Short exercise: Reproduce every line of the data below without changing a single character.

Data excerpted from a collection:

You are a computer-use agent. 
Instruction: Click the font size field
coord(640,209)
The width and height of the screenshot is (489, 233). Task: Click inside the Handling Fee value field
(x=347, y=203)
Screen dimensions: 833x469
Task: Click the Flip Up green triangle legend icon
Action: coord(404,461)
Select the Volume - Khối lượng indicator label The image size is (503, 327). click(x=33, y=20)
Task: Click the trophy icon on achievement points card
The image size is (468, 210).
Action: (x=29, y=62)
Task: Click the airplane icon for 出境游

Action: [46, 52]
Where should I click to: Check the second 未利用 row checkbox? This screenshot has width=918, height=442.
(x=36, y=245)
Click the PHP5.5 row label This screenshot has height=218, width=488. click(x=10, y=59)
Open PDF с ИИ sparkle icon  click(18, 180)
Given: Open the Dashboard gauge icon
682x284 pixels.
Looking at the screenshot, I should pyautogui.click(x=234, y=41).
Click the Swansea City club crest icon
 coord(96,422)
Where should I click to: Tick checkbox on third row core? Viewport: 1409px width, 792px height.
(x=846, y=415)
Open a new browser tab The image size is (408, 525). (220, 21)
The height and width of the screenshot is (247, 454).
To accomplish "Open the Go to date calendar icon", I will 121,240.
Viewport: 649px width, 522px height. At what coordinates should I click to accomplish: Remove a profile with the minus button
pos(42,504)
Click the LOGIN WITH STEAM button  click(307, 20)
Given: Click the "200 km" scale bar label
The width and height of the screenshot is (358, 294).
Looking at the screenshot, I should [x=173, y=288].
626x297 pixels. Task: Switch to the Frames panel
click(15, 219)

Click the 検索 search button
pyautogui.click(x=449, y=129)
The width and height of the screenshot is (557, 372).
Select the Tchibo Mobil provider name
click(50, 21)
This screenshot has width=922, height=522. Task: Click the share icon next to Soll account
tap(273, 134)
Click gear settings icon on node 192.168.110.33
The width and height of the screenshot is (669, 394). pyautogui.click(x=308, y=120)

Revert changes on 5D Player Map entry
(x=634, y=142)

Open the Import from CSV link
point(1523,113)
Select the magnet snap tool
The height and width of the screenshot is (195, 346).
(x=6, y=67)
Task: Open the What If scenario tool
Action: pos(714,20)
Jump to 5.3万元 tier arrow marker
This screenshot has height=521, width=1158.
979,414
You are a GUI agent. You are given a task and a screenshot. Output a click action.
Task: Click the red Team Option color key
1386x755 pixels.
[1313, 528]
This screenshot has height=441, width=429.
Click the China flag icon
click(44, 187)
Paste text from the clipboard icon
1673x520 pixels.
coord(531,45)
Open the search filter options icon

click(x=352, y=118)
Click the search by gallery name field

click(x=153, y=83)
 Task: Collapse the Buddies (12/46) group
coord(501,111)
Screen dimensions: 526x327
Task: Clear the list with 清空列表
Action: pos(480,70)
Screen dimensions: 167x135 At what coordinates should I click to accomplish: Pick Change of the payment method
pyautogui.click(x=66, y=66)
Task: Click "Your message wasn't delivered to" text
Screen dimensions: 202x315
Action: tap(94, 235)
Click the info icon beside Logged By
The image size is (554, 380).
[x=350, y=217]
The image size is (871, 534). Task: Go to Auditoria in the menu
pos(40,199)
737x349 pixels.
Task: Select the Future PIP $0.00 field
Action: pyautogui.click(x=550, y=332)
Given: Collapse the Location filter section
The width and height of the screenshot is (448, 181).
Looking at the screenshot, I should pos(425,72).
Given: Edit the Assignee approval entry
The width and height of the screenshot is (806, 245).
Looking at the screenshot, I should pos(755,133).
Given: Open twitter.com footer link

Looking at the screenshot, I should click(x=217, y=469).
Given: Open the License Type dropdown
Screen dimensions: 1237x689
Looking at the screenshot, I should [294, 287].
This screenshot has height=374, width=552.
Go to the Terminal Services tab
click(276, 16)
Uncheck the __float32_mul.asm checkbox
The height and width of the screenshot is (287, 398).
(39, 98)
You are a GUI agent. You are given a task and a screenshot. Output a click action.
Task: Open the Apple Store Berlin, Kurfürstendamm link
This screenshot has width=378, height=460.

Exercise solution:
You are a computer-use agent. 
Instruction: Click the font size field
coord(640,209)
The width and height of the screenshot is (489, 233). Task: Click inside the Handling Fee value field
(x=347, y=203)
Screen dimensions: 833x469
Task: Click the Flip Up green triangle legend icon
Action: coord(404,461)
Select the Volume - Khối lượng indicator label The image size is (503, 327). click(x=33, y=20)
Task: Click the trophy icon on achievement points card
The image size is (468, 210).
Action: (x=29, y=62)
Task: Click the airplane icon for 出境游

Action: [46, 52]
Where should I click to: Check the second 未利用 row checkbox? This screenshot has width=918, height=442.
(x=36, y=245)
Click the PHP5.5 row label This screenshot has height=218, width=488. click(x=10, y=59)
Open PDF с ИИ sparkle icon  click(18, 180)
Given: Open the Dashboard gauge icon
682x284 pixels.
Looking at the screenshot, I should pyautogui.click(x=234, y=41).
Click the Swansea City club crest icon
 coord(96,422)
Where should I click to: Tick checkbox on third row core? Viewport: 1409px width, 792px height.
(x=846, y=415)
Open a new browser tab The image size is (408, 525). (220, 21)
The height and width of the screenshot is (247, 454).
To accomplish "Open the Go to date calendar icon", I will 121,240.
Viewport: 649px width, 522px height. At what coordinates should I click to accomplish: Remove a profile with the minus button
pos(42,504)
Click the LOGIN WITH STEAM button  click(307, 20)
Given: Click the "200 km" scale bar label
The width and height of the screenshot is (358, 294).
Looking at the screenshot, I should [x=173, y=288].
626x297 pixels. Task: Switch to the Frames panel
click(15, 219)

Click the 検索 search button
pyautogui.click(x=449, y=129)
The width and height of the screenshot is (557, 372).
Select the Tchibo Mobil provider name
click(50, 21)
This screenshot has width=922, height=522. Task: Click the share icon next to Soll account
tap(273, 134)
Click gear settings icon on node 192.168.110.33
The width and height of the screenshot is (669, 394). pyautogui.click(x=308, y=120)

Revert changes on 5D Player Map entry
(x=634, y=142)

Open the Import from CSV link
point(1523,113)
Select the magnet snap tool
The height and width of the screenshot is (195, 346).
(x=6, y=67)
Task: Open the What If scenario tool
Action: pos(714,20)
Jump to 5.3万元 tier arrow marker
This screenshot has height=521, width=1158.
979,414
You are a GUI agent. You are given a task and a screenshot. Output a click action.
Task: Click the red Team Option color key
1386x755 pixels.
[1313, 528]
This screenshot has height=441, width=429.
Click the China flag icon
click(44, 187)
Paste text from the clipboard icon
1673x520 pixels.
coord(531,45)
Open the search filter options icon

click(x=352, y=118)
Click the search by gallery name field

click(x=153, y=83)
 Task: Collapse the Buddies (12/46) group
coord(501,111)
Screen dimensions: 526x327
Task: Clear the list with 清空列表
Action: pos(480,70)
Screen dimensions: 167x135 At what coordinates should I click to accomplish: Pick Change of the payment method
pyautogui.click(x=66, y=66)
Task: Click "Your message wasn't delivered to" text
Screen dimensions: 202x315
Action: tap(94, 235)
Click the info icon beside Logged By
The image size is (554, 380).
[x=350, y=217]
The image size is (871, 534). Task: Go to Auditoria in the menu
pos(40,199)
737x349 pixels.
Task: Select the Future PIP $0.00 field
Action: pyautogui.click(x=550, y=332)
Given: Collapse the Location filter section
The width and height of the screenshot is (448, 181).
Looking at the screenshot, I should pos(425,72).
Given: Edit the Assignee approval entry
The width and height of the screenshot is (806, 245).
Looking at the screenshot, I should pos(755,133).
Given: Open twitter.com footer link

Looking at the screenshot, I should click(x=217, y=469).
Given: Open the License Type dropdown
Screen dimensions: 1237x689
Looking at the screenshot, I should [294, 287].
This screenshot has height=374, width=552.
Go to the Terminal Services tab
click(276, 16)
Uncheck the __float32_mul.asm checkbox
The height and width of the screenshot is (287, 398).
(39, 98)
You are a GUI agent. You are given a task and a screenshot. Output a click action.
Task: Open the Apple Store Berlin, Kurfürstendamm link
This screenshot has width=378, height=460.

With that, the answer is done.